By “noise” he also means the rancour of White House press briefings and the fake news accusations that Trump has levelled at critical news organisations, from the New York Times to CNN and the BBC.

“The president is very good at drawing news organisations into this cul-de-sac where they end up discussing themselves. I am always keen that we resist that [and] we haven’t done lots of stories about fake news. I think there’s a certain self-indulgence in that, I think it’s more important to look at what’s going on and the impact on the international order and on people,” he says. “[That is] much more important than rather introspective debates about fake news and I’m not sure our audiences are particularly interested in that discussion.”

Rivals might say that Sky News’s absence from the president’s list of targets is a sign that it needs to work harder to contribute to the American news agenda. Levy says that global exclusives such as Stuart Ramsay’s ‘IS Files’, a 2016 exposé of documents identifying thousands of Islamic State recruits, have been widely followed up in the US and around the world. The network’s Washington team of Cordelia Lynch and Amanda Walker have landed interviews with new national security advisor John Bolton and the former director of the national security agency Michael Hayden.

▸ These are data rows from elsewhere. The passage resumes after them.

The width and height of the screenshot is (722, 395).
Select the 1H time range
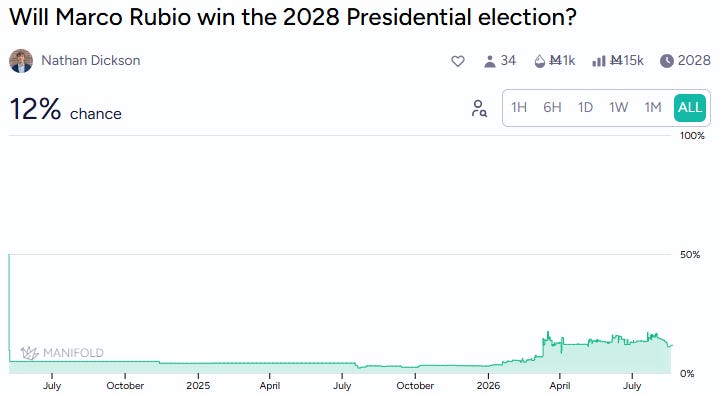(x=519, y=108)
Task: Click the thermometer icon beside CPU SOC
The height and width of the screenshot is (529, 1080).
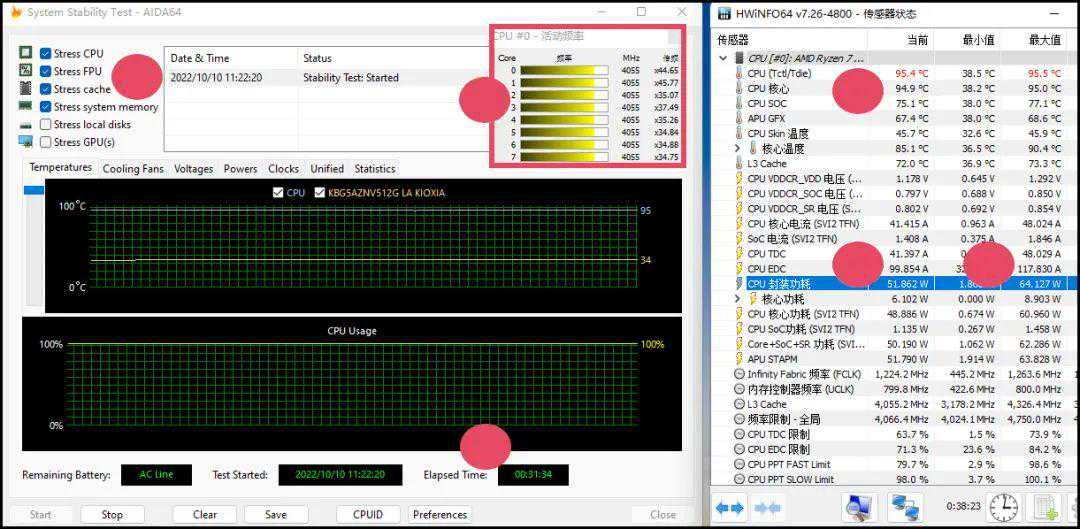Action: 738,104
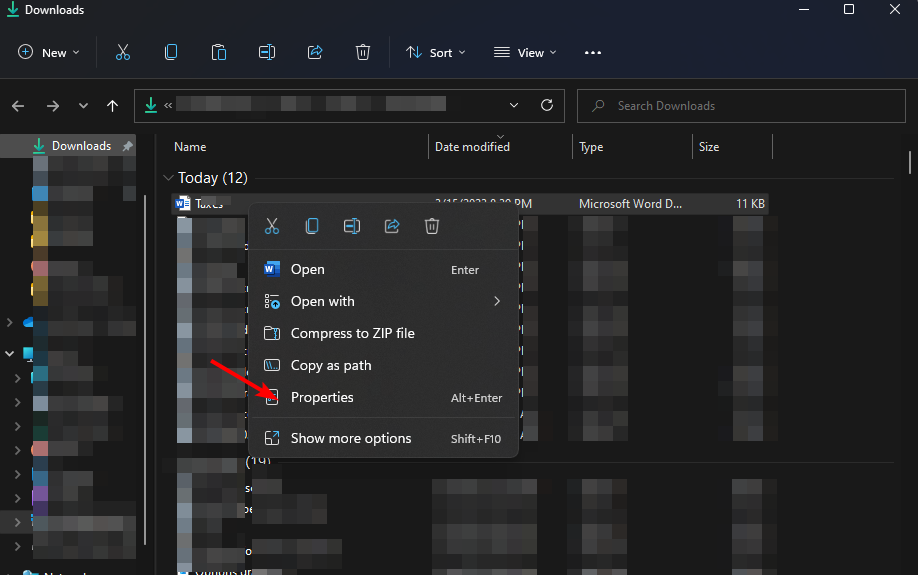Click the Refresh button beside address bar
The width and height of the screenshot is (918, 575).
[x=546, y=105]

Levy says independently reported international stories (in a global news market that is growing increasingly crowded with state-funded operators) will attract audiences, in the US and elsewhere. The qualities he looks for are “strong pictures, a sense of jeopardy, changing facts, and humanity”, along with close quarters reportage that he says the BBC struggles to match. “If I was to make a comparison, if you think of a big story unfolding, the BBC might be on a balcony overlooking it and we would like to think of ourselves as right in the midst of it, telling the story in the most human and accessible way.”

Such claims are easy but Crawford regularly achieves such an effect; in her harrowing reporting from Rakhine, Myanmar, on the plight of the Rohingya (for which Sky News won a Bafta); and travelling from Turkey to Greece by dinghy with refugees to reflect the perils of migration. “Alex takes you to the heart of the story in a way no other journalist does,” says Levy.